The assumption is always that such women are whores trying to scam the government, in spite of the fact that they and most others are welfare recipients for only a limited period and are not known to the police. States, especially Republican states, establish long series of odious and humiliating requirements before a woman can get some money to keep a roof over her head. These often include repeated urine tests, complete with the usual problems of false positives and falsified results. Finally, she might be awarded some money, which year after year has additional requirements for ever smaller amounts and may be rescinded at any time. Or she may be dunned to return “excess” money she never received. She may be required to repeatedly appear and sit with her children through more days of delay and humiliation. But at least that’s over, isn’t it? Well, no.
Many women receiving assistance
are awoken by loud pounding on their door
in the middle of the night.
Many such women are awoken by loud pounding on their door in the middle of the night. When she answers, the cops barge in without asking and rifle through all her private property. They are looking for evidence that she might have a boyfriend, especially one who might actually be staying there. They apparently don’t believe any such woman should be allowed to have sex, live-in boyfriend or not. They look for such evidence as toothbrushes or shaving cream. They fish through her dresser drawers, and pull out her undies, held up scornfully on the eraser end of a pencil, and demand to know why she has such sexy skivvies. They are often rude and disrespectful.
Any poor person, man or woman, can have life ruined by bureaucratic nightmare. It can be anything: a subpoena not answered because it wasn’t served, papers lost by the bureaucracy, not being home when an inspector calls, misplaced application, minor errors on some paper… The slightest glitch can create enormous difficulties, which metastasize and contradict each other, and which the person on the receiving end is forced to try to correct, a process that usually takes days, weeks. While this is going on, the person’s job may go away, thus creating still another long and involved process, which can end in the trauma of children taken away, homelessness, and the increasing unlikeliness of ever finding another job.
We now have more people in prison
than any political entity in history.
Hispanics have been at the receiving end of these atrocities for centuries, since the land they had worked for over a century was stolen from them by flimflam artists when statehood came, with the active collusion of the government. Nor has that changed today. People are punished and cheated in dozens of ways today for no other reason than they are Hispanic. Needless to say, this maltreatment is rampant in Republican states.
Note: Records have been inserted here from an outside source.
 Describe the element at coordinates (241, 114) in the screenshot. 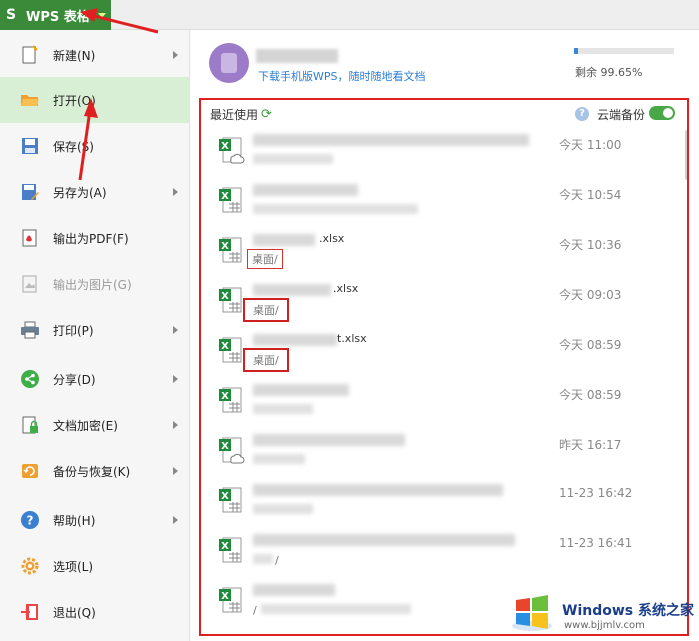

I see `recent-header: 最近使用 ⟳` at that location.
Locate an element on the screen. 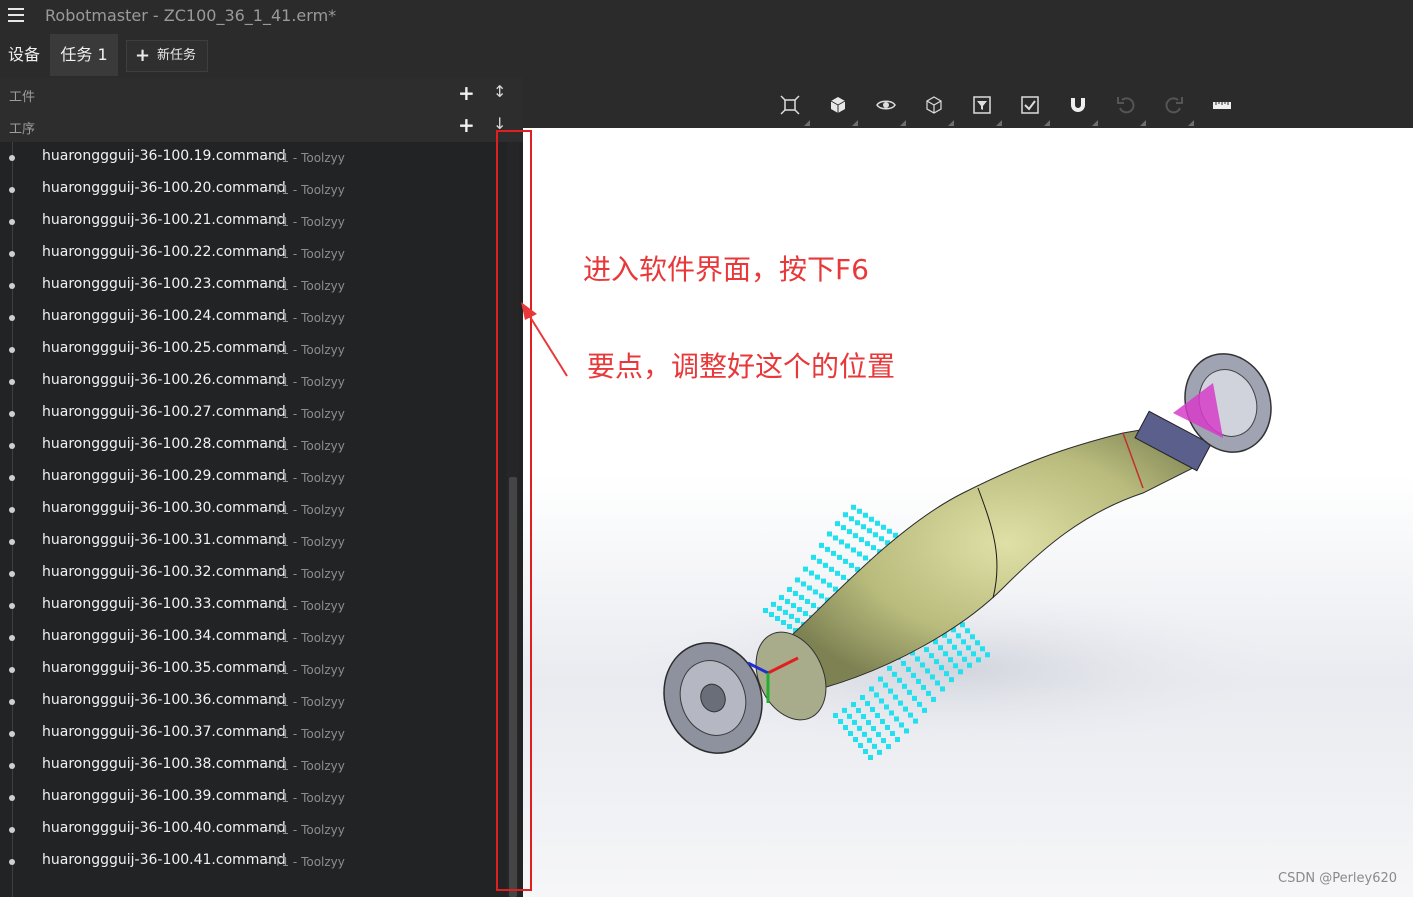  operation-name: huaronggguij-36-100.37.command is located at coordinates (164, 732).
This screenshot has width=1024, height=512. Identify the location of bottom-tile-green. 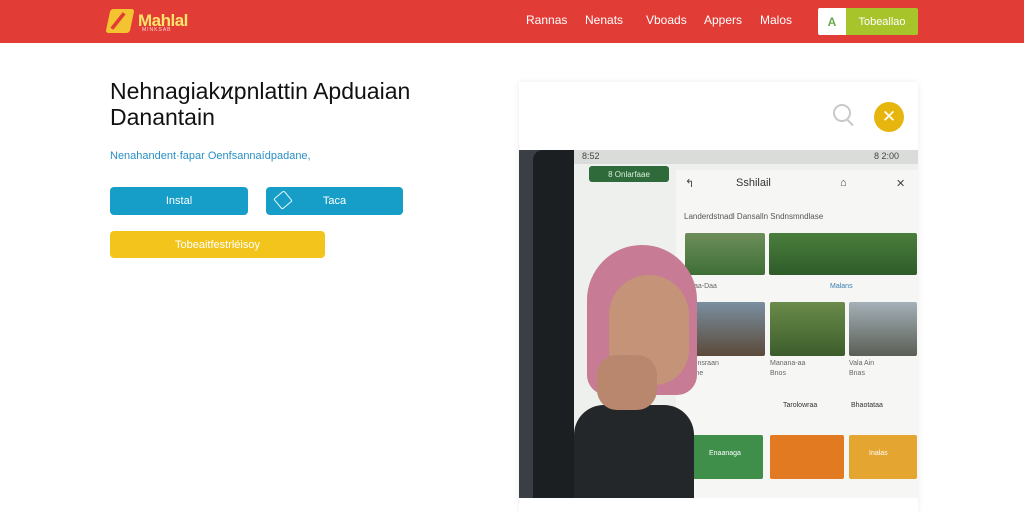
(724, 457).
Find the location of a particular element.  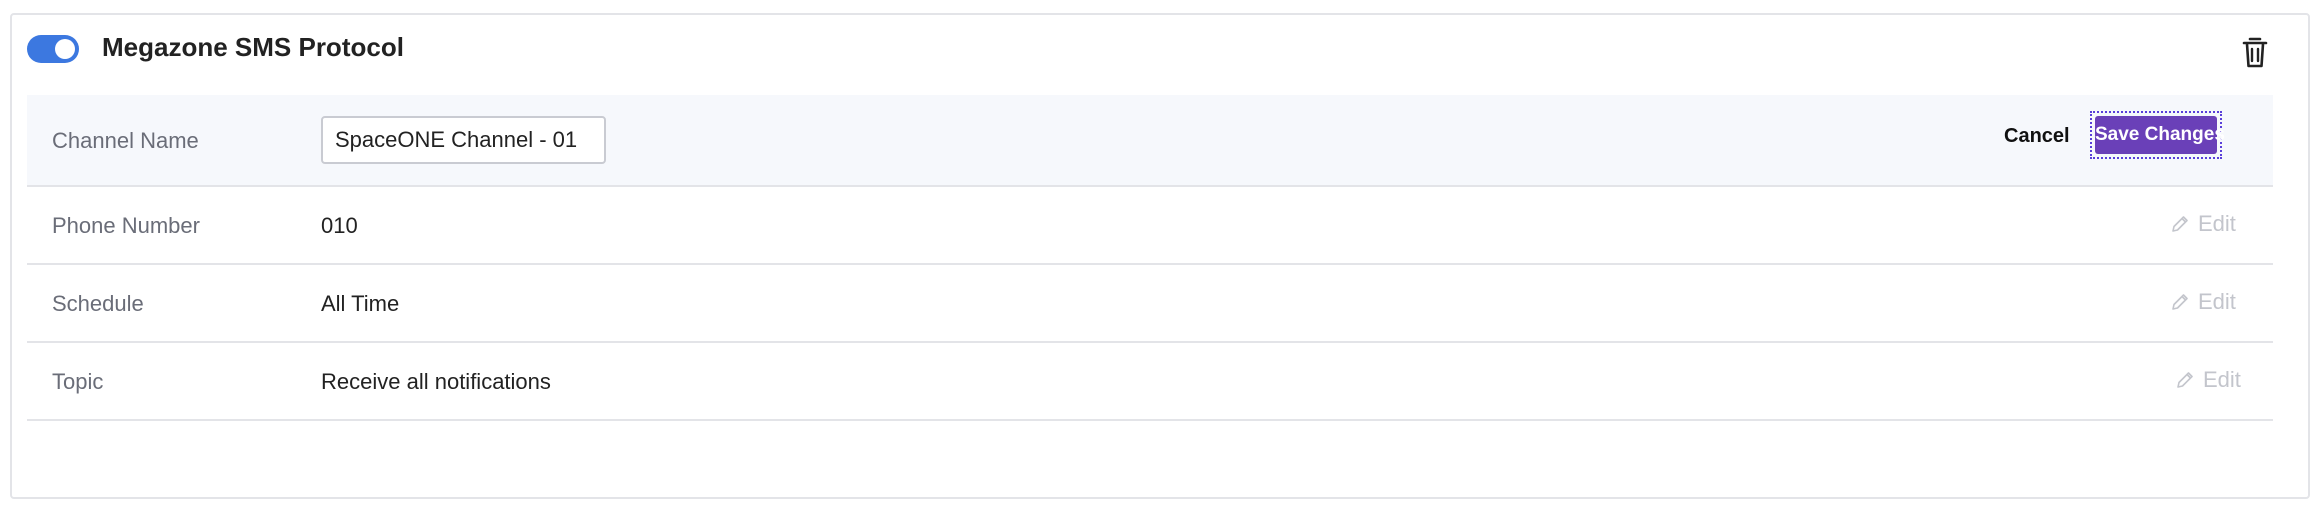

phone-number-label: Phone Number is located at coordinates (126, 226).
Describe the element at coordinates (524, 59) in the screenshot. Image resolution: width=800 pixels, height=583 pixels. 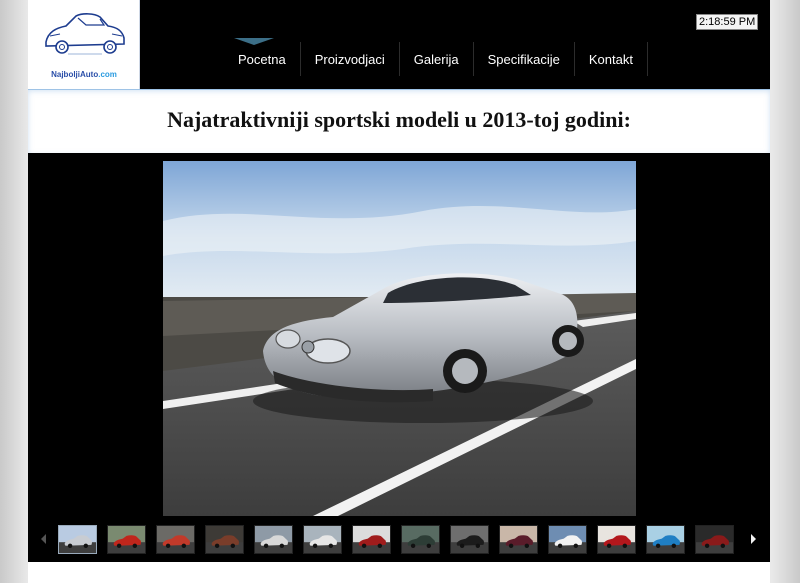
I see `nav-item-specifikacije: Specifikacije` at that location.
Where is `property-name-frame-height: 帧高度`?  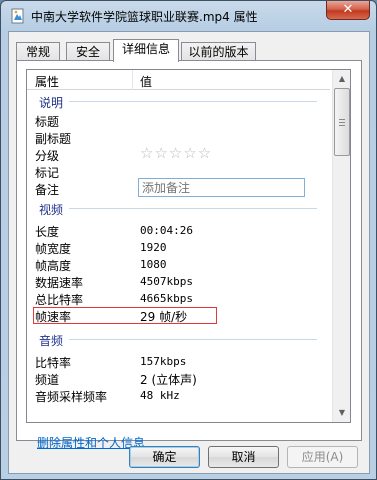 property-name-frame-height: 帧高度 is located at coordinates (54, 266).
The past few decades have been boom times for politicians who want to appear tough on crime, for cops, and private prison owners. The number of people in US prisons has increased to four times what it was thirty years ago. We now have more people in prison than any political entity in history, including the Soviet Union under Stalin and apartheid South Africa. It’s big business, generating hundred of millions of dollars. Blacks in particular have experienced high rates of incarceration, which is a problem born of historic injustice, community underfunding, lack of employment opportunity, low wages, and other factors. What it is not is a decline of moral behavior. If it were, it would not be happening in an era when crime has steadily declined, and the increase in imprisonment would not be fourfold.
The cruelties I have mentioned only begin to describe what poor people have to deal with. This is not to say that lawbreakers should not be firmly dealt with, but that’s not what is happening.
Something is dreadfully wrong, and it’s not in the realm of the poor.